Created attachment 1116509 [details] tcp dump while cthon lock test running Description of problem: cthon lock test hang for gluster nfs Version-Release number of selected component (if applicable): glusterfs-3.7.5-16.el7rhgs.x86_64 How reproducible: Always on this glusterfs build Steps to Reproduce: 1. Create a dist-rep volume 2. Mount using gluster-nfs v3 3. run cthon lock test, it hangs cthon lock test hangs at the 7th test case: Test #7 - Test parent/child mutual exclusion. Parent: 7.0 - F_TLOCK [ ffc, 9] PASSED. Parent: Wrote 'aaaa eh' to testfile [ 4092, 7 ]. Parent: Now free child to run, should block on lock. Parent: Check data in file to insure child blocked. Parent: Read 'aaaa eh' from testfile [ 4092, 7 ]. Parent: 7.1 - COMPARE [ ffc, 7] PASSED. Parent: Now unlock region so child will unblock. Parent: 7.2 - F_ULOCK [ ffc, 9] PASSED. Attaching the tcp dump from server, while this test was running. Actual results: Expected results: cthon lock test should pass Additional info:
Could you please disable selinux and firewalld once and re-run the test?
Its confirmed that this is an issue is related to port block on nfs client machine. NFS/NLM server sends GRANTED calls to the client once the blocked locks are granted. These calls were being blocked by the client machine. After disabling the firewalld or flushing the IPtables, we observe that the cthon tests are successfully passed.

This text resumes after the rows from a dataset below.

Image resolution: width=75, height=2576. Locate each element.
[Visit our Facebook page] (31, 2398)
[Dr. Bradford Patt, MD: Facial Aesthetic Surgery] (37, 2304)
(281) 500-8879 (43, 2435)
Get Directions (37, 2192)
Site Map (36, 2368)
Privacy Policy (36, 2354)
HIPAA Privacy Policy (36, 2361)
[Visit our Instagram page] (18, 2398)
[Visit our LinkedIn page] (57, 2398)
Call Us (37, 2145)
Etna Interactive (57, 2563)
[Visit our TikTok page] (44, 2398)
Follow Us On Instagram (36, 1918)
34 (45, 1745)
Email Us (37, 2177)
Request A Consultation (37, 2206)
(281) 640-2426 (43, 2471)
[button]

We need to document that nlockmgr ports need to be opened on the NFS client machine as well.
As mentioned above, nlockmgr and rpc.statd services need corresponding ports to be opened on the NFS client machine for lock functionality to work as expected in the RHEL 7 machines. This needs to be documented in the admin guide.
Since we are using iptables flush (iptables -F).. am not sure if this can be documented in the guide. Neils. Can you let us know what is the best way to document this.
These are the steps needed on the RHEL-7 NFS-client. 1. unmount all NFS-exports 2. edit /etc/sysconfig/nfs and uncomment the lines: LOCKD_TCPPORT=32803 LOCKD_UDPPORT=32769 STATD_PORT=662 3. reconfigure the NFS-client # systemctl restart nfs-config # systemctl restart nfs-lock 4. open the listening ports in the persistent firewall configuration # firewall-cmd --add-port=662/tcp --add-port=662/udp --permanent # firewall-cmd --add-port=32803/tcp --add-port=32769/udp --permanent 5. open the listening ports in the runtime firewall configuration # firewall-cmd --add-port=662/tcp --add-port=662/udp # firewall-cmd --add-port=32803/tcp --add-port=32769/udp 6. mount the NFS-exports again 7. verify that 'rpcinfo -p' shows the correct tcp and udp ports Comment #5 does not mention to open the STATD_PORT. This might explain that clearing all firewall rules (with 'iptables -F') caused it to work again.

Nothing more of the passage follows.